= BRIEF =
Every line from the one with "[button] (1065, 28)" to the one with "À propos : (1850, 31)", including those two, is to be copied exactly; all other lines of the entries below are left out.

[Entries taken from a collection]
---*---

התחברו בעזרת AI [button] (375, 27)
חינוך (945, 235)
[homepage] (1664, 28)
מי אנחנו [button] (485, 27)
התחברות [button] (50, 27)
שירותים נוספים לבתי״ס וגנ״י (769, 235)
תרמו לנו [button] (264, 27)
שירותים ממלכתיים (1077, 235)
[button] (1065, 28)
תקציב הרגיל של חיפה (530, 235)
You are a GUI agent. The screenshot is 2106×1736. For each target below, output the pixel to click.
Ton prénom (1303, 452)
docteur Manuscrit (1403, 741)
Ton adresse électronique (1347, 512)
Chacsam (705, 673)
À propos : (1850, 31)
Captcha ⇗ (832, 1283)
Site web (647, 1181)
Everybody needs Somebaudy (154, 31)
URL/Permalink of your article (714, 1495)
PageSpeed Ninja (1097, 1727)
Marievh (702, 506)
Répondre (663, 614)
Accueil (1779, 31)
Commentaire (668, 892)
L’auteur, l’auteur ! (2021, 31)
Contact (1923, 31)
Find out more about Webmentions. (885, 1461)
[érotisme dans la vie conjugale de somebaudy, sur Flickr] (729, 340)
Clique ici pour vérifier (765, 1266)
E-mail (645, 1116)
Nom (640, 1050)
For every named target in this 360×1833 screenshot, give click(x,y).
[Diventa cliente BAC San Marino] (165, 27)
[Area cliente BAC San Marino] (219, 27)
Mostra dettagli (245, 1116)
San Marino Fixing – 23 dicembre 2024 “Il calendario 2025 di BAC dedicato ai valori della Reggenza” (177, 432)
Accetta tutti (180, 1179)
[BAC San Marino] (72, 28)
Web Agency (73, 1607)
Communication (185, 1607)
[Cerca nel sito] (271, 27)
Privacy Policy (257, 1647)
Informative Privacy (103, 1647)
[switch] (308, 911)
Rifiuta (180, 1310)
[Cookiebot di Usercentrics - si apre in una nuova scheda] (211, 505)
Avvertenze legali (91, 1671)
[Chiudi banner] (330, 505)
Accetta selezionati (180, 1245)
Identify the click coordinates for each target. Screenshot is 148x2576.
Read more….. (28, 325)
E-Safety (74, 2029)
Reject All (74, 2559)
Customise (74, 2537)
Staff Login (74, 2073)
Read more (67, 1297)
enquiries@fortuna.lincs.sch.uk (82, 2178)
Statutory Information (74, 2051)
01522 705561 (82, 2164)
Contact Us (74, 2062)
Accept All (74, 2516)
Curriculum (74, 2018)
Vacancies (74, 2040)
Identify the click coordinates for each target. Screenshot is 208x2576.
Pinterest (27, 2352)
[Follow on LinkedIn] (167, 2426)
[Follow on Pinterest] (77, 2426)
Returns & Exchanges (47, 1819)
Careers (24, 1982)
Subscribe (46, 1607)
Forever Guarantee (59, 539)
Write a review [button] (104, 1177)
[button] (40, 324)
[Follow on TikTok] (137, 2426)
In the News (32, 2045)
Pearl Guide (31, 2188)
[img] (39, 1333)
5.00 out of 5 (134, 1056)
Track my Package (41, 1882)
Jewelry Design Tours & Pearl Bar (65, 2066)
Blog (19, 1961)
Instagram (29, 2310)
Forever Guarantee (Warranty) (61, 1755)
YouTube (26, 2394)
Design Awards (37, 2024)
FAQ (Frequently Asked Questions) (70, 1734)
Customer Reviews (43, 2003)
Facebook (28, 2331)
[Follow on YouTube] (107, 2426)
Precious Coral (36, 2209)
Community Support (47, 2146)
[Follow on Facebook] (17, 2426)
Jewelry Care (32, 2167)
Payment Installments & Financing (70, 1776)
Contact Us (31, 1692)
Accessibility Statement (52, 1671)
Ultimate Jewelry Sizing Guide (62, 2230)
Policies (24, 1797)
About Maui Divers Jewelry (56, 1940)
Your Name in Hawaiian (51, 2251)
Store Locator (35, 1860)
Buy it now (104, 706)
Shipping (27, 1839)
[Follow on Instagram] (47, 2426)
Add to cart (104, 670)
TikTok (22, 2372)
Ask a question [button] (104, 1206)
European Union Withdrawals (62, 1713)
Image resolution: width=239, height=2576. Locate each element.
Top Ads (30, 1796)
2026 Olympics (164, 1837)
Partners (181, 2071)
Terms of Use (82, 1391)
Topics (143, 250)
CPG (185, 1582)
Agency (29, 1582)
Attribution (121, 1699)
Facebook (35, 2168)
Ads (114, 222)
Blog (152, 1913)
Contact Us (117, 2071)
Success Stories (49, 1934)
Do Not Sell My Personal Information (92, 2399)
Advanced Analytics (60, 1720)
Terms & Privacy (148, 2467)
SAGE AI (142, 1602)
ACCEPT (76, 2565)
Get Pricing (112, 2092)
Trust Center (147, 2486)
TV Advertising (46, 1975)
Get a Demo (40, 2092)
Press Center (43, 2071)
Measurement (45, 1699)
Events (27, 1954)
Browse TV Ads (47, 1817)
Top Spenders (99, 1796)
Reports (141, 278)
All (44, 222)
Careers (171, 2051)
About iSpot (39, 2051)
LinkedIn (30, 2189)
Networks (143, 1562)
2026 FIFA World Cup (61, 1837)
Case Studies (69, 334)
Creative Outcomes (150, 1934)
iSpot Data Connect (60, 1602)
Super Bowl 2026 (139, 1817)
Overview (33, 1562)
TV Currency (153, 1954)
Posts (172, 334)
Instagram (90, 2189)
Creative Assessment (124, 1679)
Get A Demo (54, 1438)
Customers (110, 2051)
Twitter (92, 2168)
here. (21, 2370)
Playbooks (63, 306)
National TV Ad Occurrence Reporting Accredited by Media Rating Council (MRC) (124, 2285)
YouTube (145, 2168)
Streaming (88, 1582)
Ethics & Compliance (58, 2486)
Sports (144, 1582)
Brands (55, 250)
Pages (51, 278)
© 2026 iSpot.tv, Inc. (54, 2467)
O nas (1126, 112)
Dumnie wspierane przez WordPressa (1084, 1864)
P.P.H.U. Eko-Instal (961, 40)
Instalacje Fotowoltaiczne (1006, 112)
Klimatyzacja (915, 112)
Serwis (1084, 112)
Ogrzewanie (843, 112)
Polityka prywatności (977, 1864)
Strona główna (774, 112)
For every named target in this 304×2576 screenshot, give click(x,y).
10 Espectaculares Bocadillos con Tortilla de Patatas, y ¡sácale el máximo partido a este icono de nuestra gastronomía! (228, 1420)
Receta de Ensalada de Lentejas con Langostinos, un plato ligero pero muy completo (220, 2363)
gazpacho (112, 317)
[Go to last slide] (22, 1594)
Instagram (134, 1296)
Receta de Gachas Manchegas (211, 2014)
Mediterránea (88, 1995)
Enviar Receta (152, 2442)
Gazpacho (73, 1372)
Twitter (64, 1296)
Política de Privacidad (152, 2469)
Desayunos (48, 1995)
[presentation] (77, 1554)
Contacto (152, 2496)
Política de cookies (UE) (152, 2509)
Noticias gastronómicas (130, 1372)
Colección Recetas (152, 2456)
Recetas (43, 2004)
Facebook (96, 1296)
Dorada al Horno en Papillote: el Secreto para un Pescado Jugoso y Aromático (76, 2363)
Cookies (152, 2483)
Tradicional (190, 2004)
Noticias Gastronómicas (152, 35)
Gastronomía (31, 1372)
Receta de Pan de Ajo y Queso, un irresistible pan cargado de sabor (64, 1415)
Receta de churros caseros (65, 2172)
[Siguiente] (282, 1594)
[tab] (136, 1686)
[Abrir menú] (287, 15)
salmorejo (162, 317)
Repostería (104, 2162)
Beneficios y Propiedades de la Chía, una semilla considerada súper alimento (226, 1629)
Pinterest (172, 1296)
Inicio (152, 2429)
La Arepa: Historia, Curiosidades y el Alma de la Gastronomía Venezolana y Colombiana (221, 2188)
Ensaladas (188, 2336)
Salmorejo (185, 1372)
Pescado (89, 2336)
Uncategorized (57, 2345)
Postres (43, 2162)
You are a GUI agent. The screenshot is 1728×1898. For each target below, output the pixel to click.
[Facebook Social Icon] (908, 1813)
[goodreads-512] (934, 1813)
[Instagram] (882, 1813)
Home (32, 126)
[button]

---*---

= SOLUTION =
[button] (1065, 28)
תקציב הרגיל של חיפה (530, 235)
You are a GUI agent. The screenshot is 2106×1736. For each target below, output the pixel to click.
Ton prénom (1303, 452)
docteur Manuscrit (1403, 741)
Ton adresse électronique (1347, 512)
Chacsam (705, 673)
À propos : (1850, 31)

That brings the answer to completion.